On ne sait toujours pas pénétrer au-delà du magasin, les machines bloquent les accès
On ne sait toujours pas pénétrer au-delà du magasin, les machines bloquent les accès FB Larondelle

Cette fameuse nuit et cette journée, Chantal Larondelle s’en souvient : "on a finalement pu être évacués fin d’après-midi, le lendemain. Je me vois encore accrochée aux draps de lit que mon mari avait noués. Des amis sont venus avec un tracteur puis se sont encordés pour parvenir jusqu’à nous ".

La boulangère mesure la chance d’être en vie. Une vie qui a radicalement changé du jour au lendemain. "Mon mari et moi, on est en fin de carrière. Très vite, on s’est rendu compte que tout recommencer à zéro, c’était impossible". Après avoir été hébergé temporairement dans la région, le couple a retrouvé une petite maison à Warsage, à 25 kilomètres d’Ensival. L’expérience de Chantal et Jean Michel Larondelle leur a permis aussi de trouver un nouveau travail. Lui est responsable pâtisserie pour le traiteur Les Cours, elle est à la boutique du même traiteur. "On a pu valoriser notre savoir-faire. Mon mari a une grande liberté de création. Travailler pour un patron n’est pas un problème, ça se passe bien et on aime ce que l’on fait".
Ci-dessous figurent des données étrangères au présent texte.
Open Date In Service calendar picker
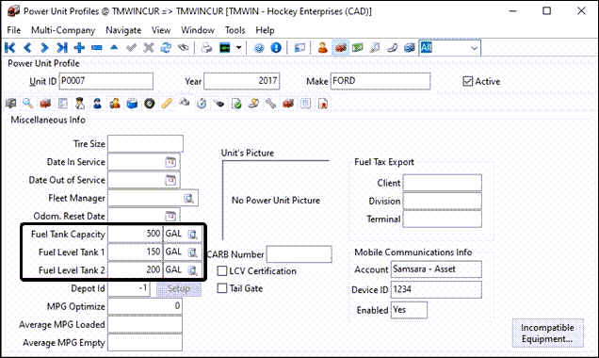 (170, 162)
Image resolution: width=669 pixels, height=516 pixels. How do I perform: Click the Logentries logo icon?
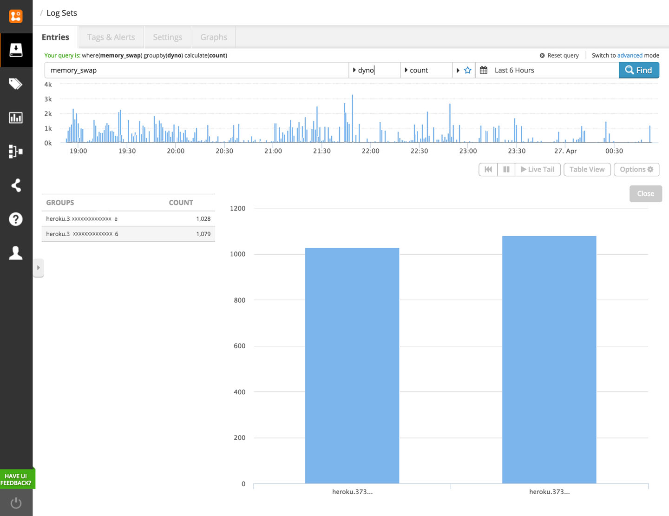tap(16, 16)
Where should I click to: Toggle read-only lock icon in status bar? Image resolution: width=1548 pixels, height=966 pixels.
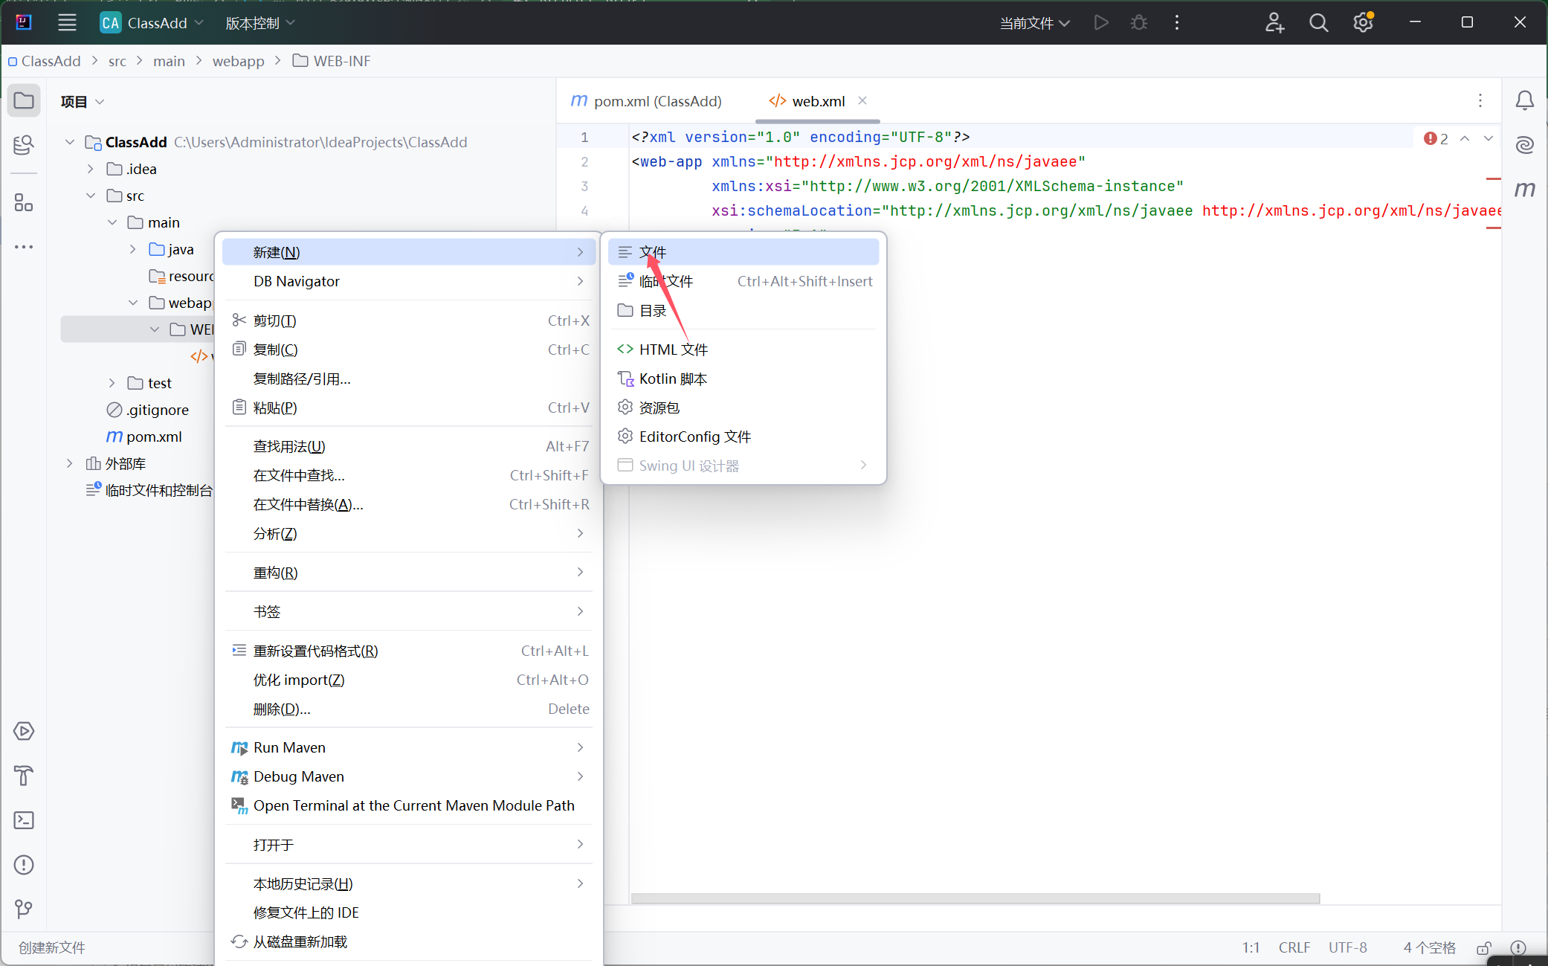1483,947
Un bâtiment où rien n’a bougé depuis six mois

Ce travail, les Larondelle en ont bien besoin car, même s’ils ont reçu des avances des assurances, les charges sont importantes et leur ancien lieu de vie et de travail est loin d’être restauré. "Rien n’a bougé en 6 mois parce qu’on ne sait pas entrer dans le bâtiment. On pénètre dans le magasin mais c’est tout. Derrière, les accès sont bloqués par la boue, des morceaux d’arbres et les énormes machines qui se sont déplacées avec l’eau. Ici, on a eu jusqu’à 6 mètres, l’atelier est en contrebas. On a loué un lift pour aller rechercher quelques affaires à l’étage ! On a même utilisé un drone pour voir s’il n’y avait quand même pas un accès possible. Finalement, on va utiliser une grue pour passer des containers par-dessus le toit de la maison, on parviendra ainsi à dégager petit à petit un passage par l’atelier et ce n’est que lorsque l’expert pourra entrer partout que l’on saura si on doit démolir ou non."

Les Larondelle attendent le verdict pour connaître leur taux d’indemnisation ou décider de ce qu’ils feront du bâtiment. "Jamais je n’aurais imaginé que ma vie allait changer de façon aussi brutale. Aujourd’hui, même si les choses s’arrangent progressivement, je ressens le contrecoup. Je suis beaucoup plus émotive mais on n’est évidemment pas les plus à plaindre".